Les géants mondiaux de la chimie gardent certes des liens privilégiés avec le marché et l’État de leur pays d’origine, mais ils organisent leur production à l’échelle mondiale : ils ont installé des usines à proximité de chacun des trois principaux marchés mondiaux, les États-Unis, l’Europe et l’Asie.
C’est le cas pour BASF, qui possède sept plateformes chimiques intégrées dans le monde : deux en Europe (à Ludwigshafen et à Anvers), deux aux États-Unis, trois en Asie (une en Malaisie et deux en Chine). La dernière a démarré la production en novembre à Zhanjiang en Chine, un investissement record de près de 9 milliards d’euros. Face à une évolution économique imprévisible et incontrôlable, face à l’instabilité des barrières douanières, face à une possible régionalisation des échanges… les grandes entreprises se tiennent prêtes à s’adapter.

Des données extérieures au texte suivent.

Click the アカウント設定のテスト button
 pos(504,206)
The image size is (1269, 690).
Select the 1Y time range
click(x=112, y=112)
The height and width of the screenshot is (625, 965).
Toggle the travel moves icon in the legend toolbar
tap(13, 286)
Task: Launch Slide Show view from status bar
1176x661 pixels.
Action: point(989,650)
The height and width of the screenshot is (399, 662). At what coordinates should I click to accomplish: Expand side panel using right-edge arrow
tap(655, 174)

L’entreprise Syensqo (ex-Solvay) possède trois ateliers de production de l’arôme vanilline dans le monde : un en France à Saint-Fons, près de Lyon, un aux États-Unis et un en Chine. En mai 2024, elle avait cessé la production de vanilline en France, mettant l’atelier de Saint-Fons « sous cocon » et supprimant plusieurs dizaines d’emplois, sous prétexte de concurrence chinoise dans un contexte de surcapacités par rapport au marché solvable. Depuis, elle a obtenu de la Commission européenne une taxe de 131 % sur la vanille importée de Chine, et elle est en train de rouvrir l’atelier de Saint-Fons, en réembauchant bien moins de travailleurs qu’elle n’en a licencié. Mais de telles mesures protectionnistes se traduisent finalement par des hausses de prix pour les consommateurs, qui financent surtout le maintien des profits.
Le parasitisme du capital financier
À un autre niveau encore, au-dessus de ces grandes entreprises industrielles qui sont en concurrence entre elles, il y a la dictature de financiers qui exigent toujours plus de rentabilité, et qui ont des actions dans toutes les entreprises, y compris celles qui se font concurrence !

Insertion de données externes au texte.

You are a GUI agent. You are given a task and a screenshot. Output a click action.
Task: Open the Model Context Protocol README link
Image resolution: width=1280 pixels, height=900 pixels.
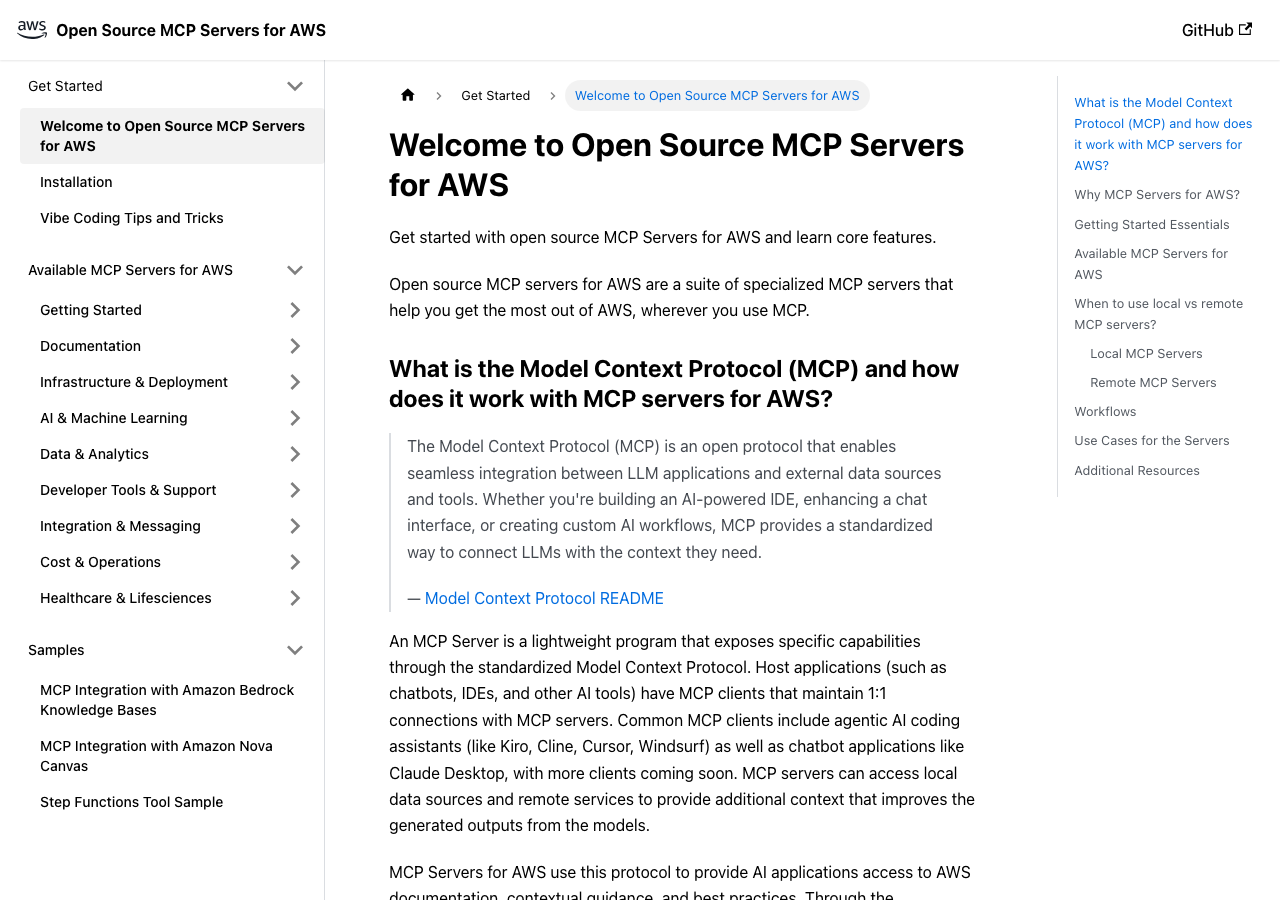[x=544, y=598]
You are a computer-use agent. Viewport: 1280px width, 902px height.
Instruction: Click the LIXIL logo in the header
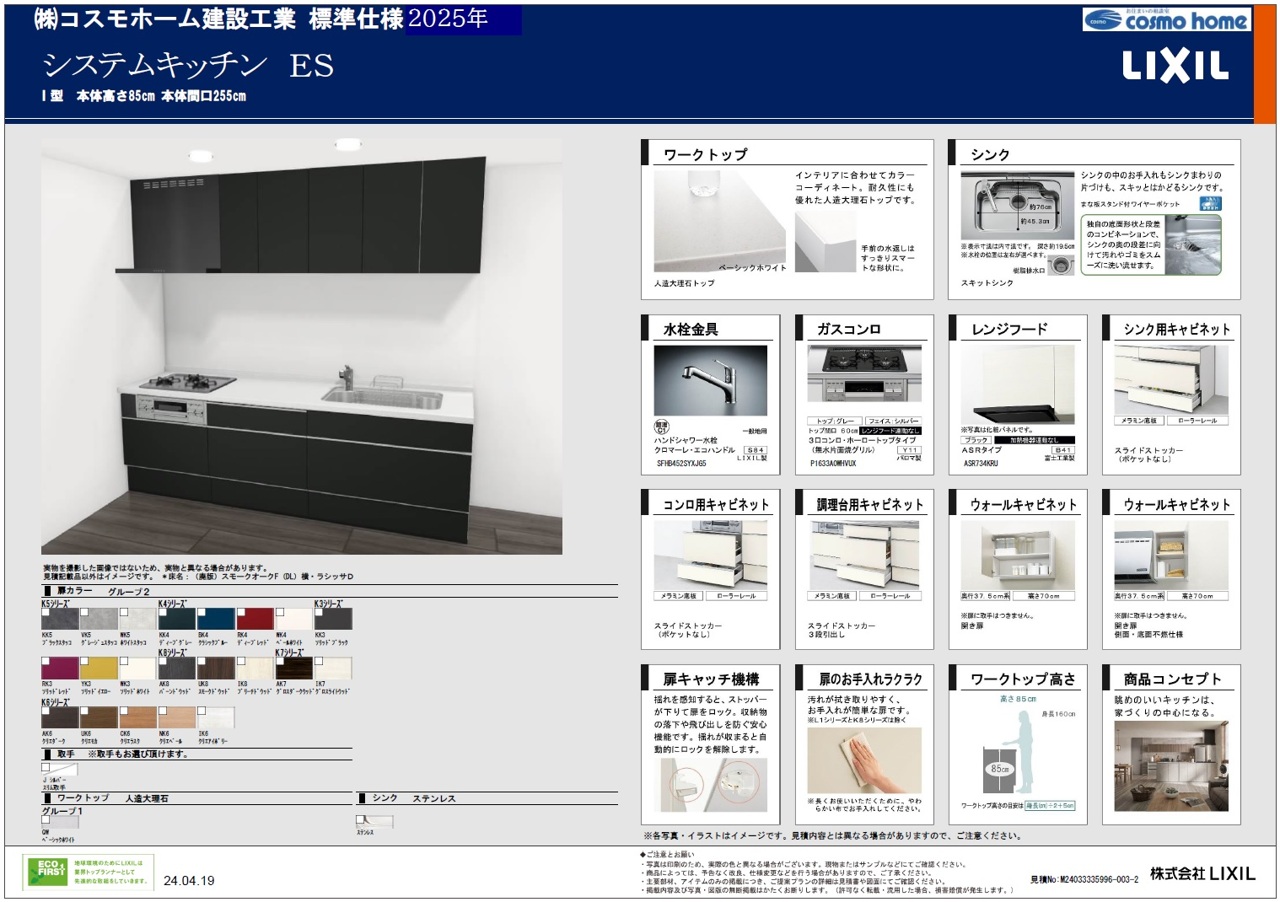tap(1174, 66)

C’est le cas des Big Three, les trois plus grands fonds privés d’investissement mondiaux, qui regroupent des capitaux appartenant aux grandes familles bourgeoises américaines : à eux trois, Blackrock, Vanguard Group et State Street possèdent non seulement plus de 20 % des actions des groupes américains DuPont, LyondellBasell ou ExxonMobil, mais aussi plus de 10 % des groupes allemands BASF et Bayer, du groupe français TotalEnergies et 8 % du groupe français Arkema. Ils possèdent également des actions dans les entreprises japonaises ou coréennes, et y compris des parts non négligeables dans les filiales cotées en Bourse des entreprises chimiques chinoises, même si leur pénétration y reste plus limitée du fait du contrôle exercé par l’État chinois.
Avec ses tentacules dans toutes les plus grosses entreprises mondiales, le capital financier draine ainsi vers lui à la fois les subventions des différents États et le produit des sacrifices imposés aux travailleurs des différents pays sous prétexte de concurrence internationale !
Le parasitisme des capitalistes dans cette économie organisée à l’échelle mondiale est de plus en plus criant. Pour alimenter le magot des financiers, les entreprises se mènent une guerre absurde en y risquant la peau des travailleurs, en exploitant et en fermant les sites jugés trop peu rentables. La loi du marché, la concurrence et la course au profit aboutissent à détruire des usines, désintégrer des chaînes de production qui étaient intégrées, briser des liens économiques.
Ce gâchis gigantesque démontre la nécessité de planifier l’économie à l’échelle mondiale. Pour les militants ouvriers, la perspective à défendre n’est sûrement pas la défense d’une industrie nationale, mais la lutte commune des travailleurs à l’échelle internationale, en profitant des liens créés entre eux par l’industrie capitaliste. C’est à cette échelle, en expropriant tous ces grands groupes, en les fusionnant et en les gérant de façon collective que les travailleurs pourront permettre à l’humanité de profiter enfin des gigantesques possibilités techniques existantes.
12 février 2026
1ICIS Chemical Business, 12-18 septembre 2025, p. 23.